• _WHAT YOU NEED TO DO_
Update the material below by replacing "GUI agent" with "interface agent" wherever it occurs, and leave everything else unchanged.

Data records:
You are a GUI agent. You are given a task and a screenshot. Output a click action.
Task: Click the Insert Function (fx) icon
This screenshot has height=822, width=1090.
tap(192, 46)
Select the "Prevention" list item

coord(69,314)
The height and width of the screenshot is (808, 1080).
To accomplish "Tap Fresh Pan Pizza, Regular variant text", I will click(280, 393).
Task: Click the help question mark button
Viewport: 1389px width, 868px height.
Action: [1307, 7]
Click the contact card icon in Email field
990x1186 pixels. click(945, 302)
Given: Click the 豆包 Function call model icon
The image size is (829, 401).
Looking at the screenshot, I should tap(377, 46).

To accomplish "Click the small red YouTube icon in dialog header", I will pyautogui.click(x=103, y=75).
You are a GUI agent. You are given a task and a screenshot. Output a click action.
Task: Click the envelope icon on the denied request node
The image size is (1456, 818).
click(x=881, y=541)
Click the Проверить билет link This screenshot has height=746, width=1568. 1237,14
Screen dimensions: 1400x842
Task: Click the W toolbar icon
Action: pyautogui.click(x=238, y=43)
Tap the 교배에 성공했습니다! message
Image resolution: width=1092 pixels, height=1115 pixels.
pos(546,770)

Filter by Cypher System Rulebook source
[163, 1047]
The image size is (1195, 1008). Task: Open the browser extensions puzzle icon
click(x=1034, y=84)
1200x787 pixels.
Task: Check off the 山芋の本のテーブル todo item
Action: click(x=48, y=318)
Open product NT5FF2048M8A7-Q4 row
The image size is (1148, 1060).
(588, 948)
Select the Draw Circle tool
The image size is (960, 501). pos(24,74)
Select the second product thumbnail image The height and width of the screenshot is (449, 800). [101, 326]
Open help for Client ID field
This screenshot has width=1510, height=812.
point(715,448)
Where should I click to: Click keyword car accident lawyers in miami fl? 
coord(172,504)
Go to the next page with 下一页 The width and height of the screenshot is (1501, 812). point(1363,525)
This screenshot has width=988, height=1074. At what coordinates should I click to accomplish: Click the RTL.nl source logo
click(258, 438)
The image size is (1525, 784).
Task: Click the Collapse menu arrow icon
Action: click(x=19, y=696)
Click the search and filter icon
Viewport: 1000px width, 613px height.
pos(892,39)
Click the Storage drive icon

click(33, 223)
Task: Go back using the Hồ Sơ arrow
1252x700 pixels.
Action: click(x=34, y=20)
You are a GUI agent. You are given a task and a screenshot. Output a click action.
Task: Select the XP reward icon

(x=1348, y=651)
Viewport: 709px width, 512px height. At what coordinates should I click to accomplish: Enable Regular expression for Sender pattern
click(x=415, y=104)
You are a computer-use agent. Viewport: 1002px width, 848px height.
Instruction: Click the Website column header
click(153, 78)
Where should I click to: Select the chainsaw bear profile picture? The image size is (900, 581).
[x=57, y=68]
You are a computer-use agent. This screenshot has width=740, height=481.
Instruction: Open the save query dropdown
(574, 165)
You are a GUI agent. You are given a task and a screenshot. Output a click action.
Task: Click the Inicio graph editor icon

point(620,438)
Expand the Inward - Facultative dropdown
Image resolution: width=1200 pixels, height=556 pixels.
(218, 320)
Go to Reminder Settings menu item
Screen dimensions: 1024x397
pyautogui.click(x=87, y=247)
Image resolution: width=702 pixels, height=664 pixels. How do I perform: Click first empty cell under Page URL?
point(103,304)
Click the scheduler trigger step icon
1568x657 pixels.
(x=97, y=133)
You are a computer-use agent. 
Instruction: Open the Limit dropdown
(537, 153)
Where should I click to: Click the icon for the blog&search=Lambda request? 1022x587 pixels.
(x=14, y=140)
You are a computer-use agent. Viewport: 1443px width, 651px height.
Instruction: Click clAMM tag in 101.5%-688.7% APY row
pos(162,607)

• _ANSWER TO THIS PROBLEM_
You are a interface agent. You are given a task and a screenshot. Output a click action.
Task: Click the Insert Function (fx) icon
This screenshot has height=822, width=1090.
tap(192, 46)
Select the "Prevention" list item

coord(69,314)
The height and width of the screenshot is (808, 1080).
To accomplish "Tap Fresh Pan Pizza, Regular variant text", I will click(280, 393).
Task: Click the help question mark button
Viewport: 1389px width, 868px height.
Action: [1307, 7]
Click the contact card icon in Email field
990x1186 pixels. click(945, 302)
Given: Click the 豆包 Function call model icon
The image size is (829, 401).
Looking at the screenshot, I should tap(377, 46).

To accomplish "Click the small red YouTube icon in dialog header", I will pyautogui.click(x=103, y=75).
You are a interface agent. You are given a task and a screenshot. Output a click action.
Task: Click the envelope icon on the denied request node
The image size is (1456, 818).
click(x=881, y=541)
Click the Проверить билет link This screenshot has height=746, width=1568. 1237,14
Screen dimensions: 1400x842
Task: Click the W toolbar icon
Action: pyautogui.click(x=238, y=43)
Tap the 교배에 성공했습니다! message
Image resolution: width=1092 pixels, height=1115 pixels.
pos(546,770)

Filter by Cypher System Rulebook source
[163, 1047]
The image size is (1195, 1008). Task: Open the browser extensions puzzle icon
click(x=1034, y=84)
1200x787 pixels.
Task: Check off the 山芋の本のテーブル todo item
Action: click(x=48, y=318)
Open product NT5FF2048M8A7-Q4 row
The image size is (1148, 1060).
(588, 948)
Select the Draw Circle tool
The image size is (960, 501). pos(24,74)
Select the second product thumbnail image The height and width of the screenshot is (449, 800). [101, 326]
Open help for Client ID field
This screenshot has width=1510, height=812.
point(715,448)
Where should I click to: Click keyword car accident lawyers in miami fl? 
coord(172,504)
Go to the next page with 下一页 The width and height of the screenshot is (1501, 812). point(1363,525)
This screenshot has width=988, height=1074. At what coordinates should I click to accomplish: Click the RTL.nl source logo
click(258, 438)
The image size is (1525, 784).
Task: Click the Collapse menu arrow icon
Action: click(x=19, y=696)
Click the search and filter icon
Viewport: 1000px width, 613px height.
pos(892,39)
Click the Storage drive icon

click(33, 223)
Task: Go back using the Hồ Sơ arrow
1252x700 pixels.
Action: click(x=34, y=20)
You are a interface agent. You are given a task and a screenshot. Output a click action.
Task: Select the XP reward icon

(x=1348, y=651)
Viewport: 709px width, 512px height. At what coordinates should I click to accomplish: Enable Regular expression for Sender pattern
click(x=415, y=104)
You are a computer-use agent. Viewport: 1002px width, 848px height.
Instruction: Click the Website column header
click(153, 78)
Where should I click to: Select the chainsaw bear profile picture? The image size is (900, 581).
[x=57, y=68]
You are a computer-use agent. This screenshot has width=740, height=481.
Instruction: Open the save query dropdown
(574, 165)
You are a interface agent. You are given a task and a screenshot. Output a click action.
Task: Click the Inicio graph editor icon

point(620,438)
Expand the Inward - Facultative dropdown
Image resolution: width=1200 pixels, height=556 pixels.
(218, 320)
Go to Reminder Settings menu item
Screen dimensions: 1024x397
pyautogui.click(x=87, y=247)
Image resolution: width=702 pixels, height=664 pixels. How do I perform: Click first empty cell under Page URL?
point(103,304)
Click the scheduler trigger step icon
1568x657 pixels.
(x=97, y=133)
You are a computer-use agent. 
Instruction: Open the Limit dropdown
(537, 153)
Where should I click to: Click the icon for the blog&search=Lambda request? 1022x587 pixels.
(x=14, y=140)
You are a computer-use agent. Viewport: 1443px width, 651px height.
Instruction: Click clAMM tag in 101.5%-688.7% APY row
pos(162,607)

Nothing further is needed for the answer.